15. The fielding drill device of claim 14, said first input means further comprising a noise gate electronically connected with said input transducer, said noise gate configured to transmit signals which exceed a threshold.

16. The fielding drill device of claim 14, said first input means further comprising a bandpass filter electronically connected with said input transducer, said bandpass filter configured to transmit signals corresponding to a design frequency range.

17. The fielding drill device of claim 12, said first input means further comprising a vibration sensor, said vibration sensor attachable to said bat, said vibration sensor configured to detect contact vibration when said bat contacts said ball, said vibration sensor configured to transmit a signal whenever contact vibration is detected.
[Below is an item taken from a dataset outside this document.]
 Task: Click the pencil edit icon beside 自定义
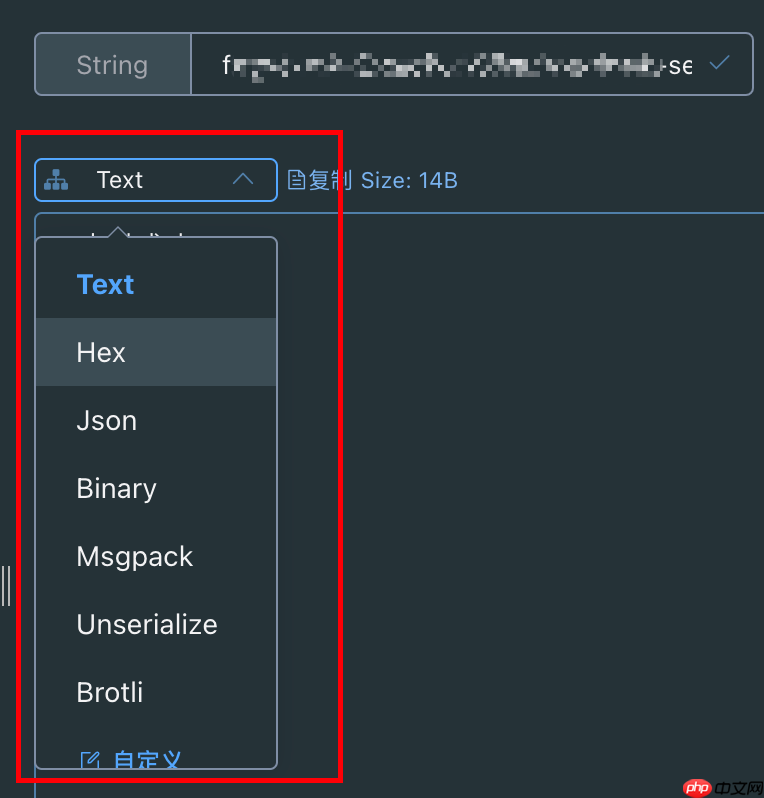click(x=90, y=760)
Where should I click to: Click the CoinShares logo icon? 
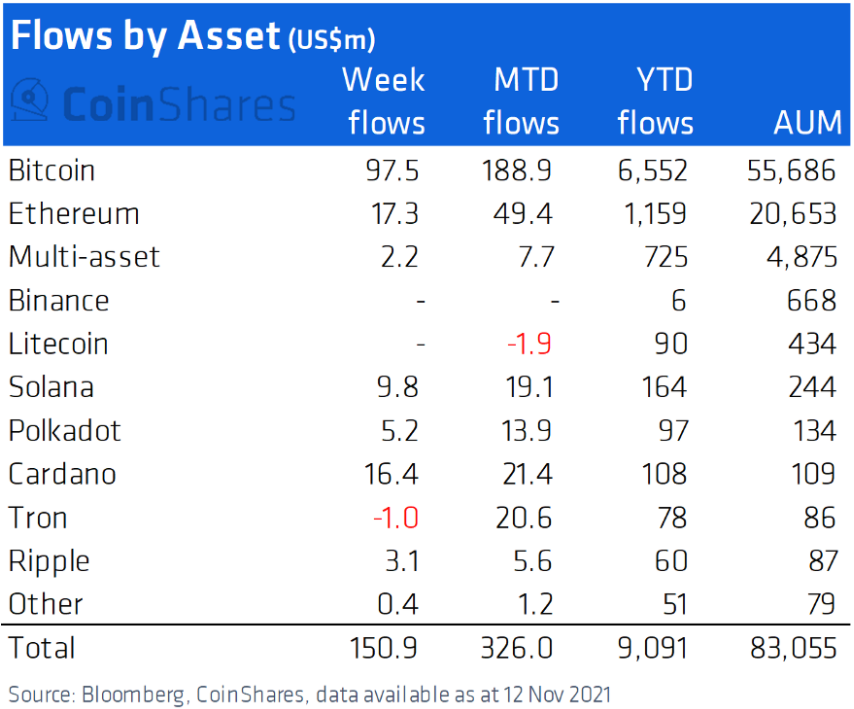(x=30, y=99)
18. The fielding drill device of claim 17, said input means further comprising:

a. a transmitter, said transmitter electronically connected with said vibration sensor, said transmitter configured to transmit a signal whenever contact vibration is detected; and

b. a receiver, electronically connected to said control module, said receiver configured to detect said signal transmitted by said transmitter.

19. A fielding drill device for simulating the progress of a runner, running from home to first base after a ball is hit with a bat, comprising:

a. a first input means, configured to automatically detect contact of said ball with said bat, and transmit a first signal whenever contact is detected;

b. a control module, configured to receive said first signal when said first signal is transmitted by said first input means; and

c. a means for indicating when said runner reaches said first base, said means electronically connected to said control module, said means configured to indicate said runner has reached first base at a time after contact between said ball and said bat when said runner would hypothetically reach said first base.

20. The fielding drill device of claim 1, wherein said input means further comprises a device selected from a group consisting of:

a. a vibration sensor, said vibration sensor attachable to said bat, said vibration sensor configured to detect contact vibration when said bat contacts said ball; and

b. an input transducer, said input transducer configured to detect the sound of contact of said bat with said ball.